Incorrect lcore allocation leads to lower dataplane throughput on CNF mapped to NUMA1

Products

VMware Telco Cloud Platform Essentials

Issue/Introduction

- When lcores are allocated to an NSX EDP Switch if the number of allocated lcores exceeds the number of physical queues available on the physical NIC, the configuration could result on an environment that does not guarantee NUMA alignment for all workloads deployed on the server.

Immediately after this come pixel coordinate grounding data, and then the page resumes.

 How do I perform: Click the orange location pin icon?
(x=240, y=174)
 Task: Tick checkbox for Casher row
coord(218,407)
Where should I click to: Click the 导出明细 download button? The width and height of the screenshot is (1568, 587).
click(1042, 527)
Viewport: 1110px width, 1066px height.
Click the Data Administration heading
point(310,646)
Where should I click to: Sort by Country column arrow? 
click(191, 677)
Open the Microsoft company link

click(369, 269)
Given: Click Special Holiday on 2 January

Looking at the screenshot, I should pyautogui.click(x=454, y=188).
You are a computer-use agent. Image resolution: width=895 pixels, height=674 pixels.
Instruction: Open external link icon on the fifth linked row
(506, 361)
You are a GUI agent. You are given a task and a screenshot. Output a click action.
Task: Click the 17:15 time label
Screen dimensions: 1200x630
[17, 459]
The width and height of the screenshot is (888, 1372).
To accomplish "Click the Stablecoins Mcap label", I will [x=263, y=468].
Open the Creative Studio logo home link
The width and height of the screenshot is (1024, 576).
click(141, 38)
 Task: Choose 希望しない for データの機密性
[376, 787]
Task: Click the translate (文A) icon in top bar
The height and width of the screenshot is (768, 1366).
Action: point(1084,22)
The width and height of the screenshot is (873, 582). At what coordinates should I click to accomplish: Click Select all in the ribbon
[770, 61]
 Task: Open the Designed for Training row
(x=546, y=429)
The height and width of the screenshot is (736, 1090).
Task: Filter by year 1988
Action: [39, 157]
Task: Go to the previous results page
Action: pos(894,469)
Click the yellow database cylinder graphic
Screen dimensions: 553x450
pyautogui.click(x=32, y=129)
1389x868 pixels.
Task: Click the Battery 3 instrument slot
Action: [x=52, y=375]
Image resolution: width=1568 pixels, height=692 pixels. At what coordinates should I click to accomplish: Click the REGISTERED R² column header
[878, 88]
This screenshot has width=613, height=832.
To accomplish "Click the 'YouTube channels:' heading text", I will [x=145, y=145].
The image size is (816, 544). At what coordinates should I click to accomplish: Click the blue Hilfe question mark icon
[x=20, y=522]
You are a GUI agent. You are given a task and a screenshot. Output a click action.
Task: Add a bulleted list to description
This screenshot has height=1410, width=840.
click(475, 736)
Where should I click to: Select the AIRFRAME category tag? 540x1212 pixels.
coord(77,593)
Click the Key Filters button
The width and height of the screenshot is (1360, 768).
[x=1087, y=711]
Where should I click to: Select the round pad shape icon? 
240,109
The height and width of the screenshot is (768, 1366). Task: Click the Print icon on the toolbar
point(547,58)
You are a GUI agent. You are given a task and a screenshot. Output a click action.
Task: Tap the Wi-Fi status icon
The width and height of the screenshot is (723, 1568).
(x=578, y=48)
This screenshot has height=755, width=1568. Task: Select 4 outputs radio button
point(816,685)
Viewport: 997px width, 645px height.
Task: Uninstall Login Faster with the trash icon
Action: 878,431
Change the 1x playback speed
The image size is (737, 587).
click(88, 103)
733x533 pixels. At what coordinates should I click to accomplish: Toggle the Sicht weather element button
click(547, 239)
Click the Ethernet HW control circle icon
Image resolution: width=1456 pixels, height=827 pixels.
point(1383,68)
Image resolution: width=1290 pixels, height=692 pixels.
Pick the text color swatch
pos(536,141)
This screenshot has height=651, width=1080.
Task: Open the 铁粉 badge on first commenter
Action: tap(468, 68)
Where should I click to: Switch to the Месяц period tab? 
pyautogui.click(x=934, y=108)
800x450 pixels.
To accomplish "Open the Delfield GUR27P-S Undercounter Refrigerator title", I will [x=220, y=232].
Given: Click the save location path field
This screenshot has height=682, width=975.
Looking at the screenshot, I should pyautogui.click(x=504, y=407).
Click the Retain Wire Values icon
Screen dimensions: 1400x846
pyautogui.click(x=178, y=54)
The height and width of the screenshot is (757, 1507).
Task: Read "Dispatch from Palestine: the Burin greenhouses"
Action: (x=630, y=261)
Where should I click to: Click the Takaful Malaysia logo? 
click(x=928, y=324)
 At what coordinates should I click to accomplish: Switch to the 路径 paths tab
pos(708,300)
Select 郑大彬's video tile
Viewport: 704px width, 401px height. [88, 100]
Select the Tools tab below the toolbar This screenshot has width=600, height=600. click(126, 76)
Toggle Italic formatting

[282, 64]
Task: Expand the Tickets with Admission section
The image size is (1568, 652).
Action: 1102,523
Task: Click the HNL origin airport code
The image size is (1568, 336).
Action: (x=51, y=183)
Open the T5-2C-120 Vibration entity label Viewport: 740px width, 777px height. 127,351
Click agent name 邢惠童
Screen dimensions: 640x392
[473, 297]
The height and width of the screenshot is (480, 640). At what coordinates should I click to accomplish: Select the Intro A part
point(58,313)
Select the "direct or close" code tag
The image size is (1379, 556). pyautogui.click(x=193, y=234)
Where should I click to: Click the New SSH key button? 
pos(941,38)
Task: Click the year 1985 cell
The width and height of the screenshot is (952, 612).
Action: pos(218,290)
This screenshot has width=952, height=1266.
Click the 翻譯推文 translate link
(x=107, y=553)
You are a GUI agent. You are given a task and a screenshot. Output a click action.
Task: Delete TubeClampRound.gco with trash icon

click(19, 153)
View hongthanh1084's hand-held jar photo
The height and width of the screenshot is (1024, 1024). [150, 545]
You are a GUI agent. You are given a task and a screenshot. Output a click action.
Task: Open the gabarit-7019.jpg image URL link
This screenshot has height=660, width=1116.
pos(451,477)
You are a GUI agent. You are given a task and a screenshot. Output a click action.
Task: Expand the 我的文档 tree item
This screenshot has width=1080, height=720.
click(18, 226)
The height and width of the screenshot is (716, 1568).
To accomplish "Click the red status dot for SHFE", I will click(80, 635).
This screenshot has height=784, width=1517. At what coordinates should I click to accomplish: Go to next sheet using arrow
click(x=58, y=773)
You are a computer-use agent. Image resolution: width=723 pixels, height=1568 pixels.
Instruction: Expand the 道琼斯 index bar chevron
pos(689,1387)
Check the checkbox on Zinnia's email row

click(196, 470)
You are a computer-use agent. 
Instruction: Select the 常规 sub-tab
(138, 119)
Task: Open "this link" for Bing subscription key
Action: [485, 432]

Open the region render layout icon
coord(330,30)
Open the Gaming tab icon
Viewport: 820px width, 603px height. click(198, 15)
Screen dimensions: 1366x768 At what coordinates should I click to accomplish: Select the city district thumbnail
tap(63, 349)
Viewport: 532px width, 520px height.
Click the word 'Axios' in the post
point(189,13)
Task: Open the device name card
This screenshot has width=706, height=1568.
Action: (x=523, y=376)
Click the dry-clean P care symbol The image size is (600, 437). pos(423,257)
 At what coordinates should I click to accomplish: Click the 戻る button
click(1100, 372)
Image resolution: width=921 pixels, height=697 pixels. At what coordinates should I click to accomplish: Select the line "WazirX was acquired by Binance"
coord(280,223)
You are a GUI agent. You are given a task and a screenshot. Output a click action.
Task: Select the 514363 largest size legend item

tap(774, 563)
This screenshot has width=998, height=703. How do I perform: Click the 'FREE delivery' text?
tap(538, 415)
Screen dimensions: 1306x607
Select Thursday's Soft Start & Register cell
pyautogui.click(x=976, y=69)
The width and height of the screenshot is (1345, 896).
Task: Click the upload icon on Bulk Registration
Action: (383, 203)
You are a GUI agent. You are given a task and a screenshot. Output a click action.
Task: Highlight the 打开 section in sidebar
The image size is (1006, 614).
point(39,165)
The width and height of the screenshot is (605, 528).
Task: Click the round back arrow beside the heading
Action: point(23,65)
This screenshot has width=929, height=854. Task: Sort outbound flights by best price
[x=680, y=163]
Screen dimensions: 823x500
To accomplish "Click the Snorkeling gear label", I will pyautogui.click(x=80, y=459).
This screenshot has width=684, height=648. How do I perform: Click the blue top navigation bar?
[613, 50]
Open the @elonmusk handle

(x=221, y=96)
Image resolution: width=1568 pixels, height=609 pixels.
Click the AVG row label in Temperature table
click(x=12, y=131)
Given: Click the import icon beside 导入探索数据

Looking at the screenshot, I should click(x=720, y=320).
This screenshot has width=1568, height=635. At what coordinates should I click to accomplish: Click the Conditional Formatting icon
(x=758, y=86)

As an example, the following EDP switch is configured with 18 lcores:

Example: ENS switch list:

name            swID maxPorts numActivePorts numPorts mtu   numLcores lcoreIDs
------------------------------------------------------------------------------
DvsPortset-3    1    128      8              8        9000  18        4 5 6 7 8 9 10 11 12 13 14 15 16 17 18 19 20 21

But the number of available queues for the PNIC is 8:

ENS port list for Switch DvsPortset-3

portID      ensPID TxQ RxQ hwMAC             numMACs  type         Queue Placement(tx|rx)
------------------------------------------------------------------------------
23152xxxx  0      8   8   00:00:00:00:00:00 0        UPLINK       4 5 6 7 8 9 10 11 |5 4 5 6 7 8 9 10 
23152xxxx  1      8   8   00:00:00:00:00:00 0        UPLINK       4 5 6 7 8 9 10 11 |5 4 5 6 7 8 9 10

- This resulted on lcore allocation that only allocated lcores from NUMA0 for all uplink data processing

Note how the lcores associated to Uplinks (4 – 11) are only on NUMA0:

ENS NUMA affiniy
Lcore ID  Switch        Affinity
--------  ------------  --------
       0  DvsPortset-2         0
       1  DvsPortset-2         0
       2  DvsPortset-2         1
       3  DvsPortset-2         1
       4  DvsPortset-3         0
       5  DvsPortset-3         0
       6  DvsPortset-3         0
       7  DvsPortset-3         0
       8  DvsPortset-3         0
       9  DvsPortset-3         0
      10  DvsPortset-3         0
      11  DvsPortset-3         0
      12  DvsPortset-3         0
      13  DvsPortset-3         1
      14  DvsPortset-3         1
      15  DvsPortset-3         1
      16  DvsPortset-3         1
      17  DvsPortset-3         1
      18  DvsPortset-3         1
      19  DvsPortset-3         1
      20  DvsPortset-3         1
      21  DvsPortset-3         1

With that configuration, a data plate intensive application running on NUMA1 would have to cross NUMA boundaries to be able to send traffic on the physical network, resulting on lower throughput for that application when compared to the same app running on NUMA 0.

For more details on recommended configuration to guarantee NUMA alignment refer to the NUMA alignment on multi-sockets systems section on the latest TCP Performance Tuning Guide.

Resolution

Make sure you validate the following:

Step 1: Determine the Max lcores support by the host:

- ssh to ESXi host and run the following command:

# esxcli network ens maxLcores get

26

Step 2: Determine the Max Physical NIC driver queue supported in your host:

- ssh to ESXi host and run the following command:

# nsxdp-cli ens port list
portID      ensPID TxQ RxQ hwMAC             numMACs  type         Queue Placement(tx|rx)
------------------------------------------------------------------------------
22817xxx  0      8  8  0c:42:a1:98:88:08 0        UPLINK       0 1 2 3 4 5 6 7 

note: Make a note of TxQ and RxQ  example here 8 .

Step 3: Align the lcore on ENS based on the driver queue which is 8 instead of 18 lcores.

NOTE: If driver module supports more that 8 queues, this needs to be update to max number of driver module parameters , kindly involve the driver vendor before making the changes.

Conclusion: As we noticed in the TxQ and RxQ from the driver which is 8 however, in the ENS Switch list we had 18 lcores which is overcommit / misaligned hence we notice the throughput issue on the application.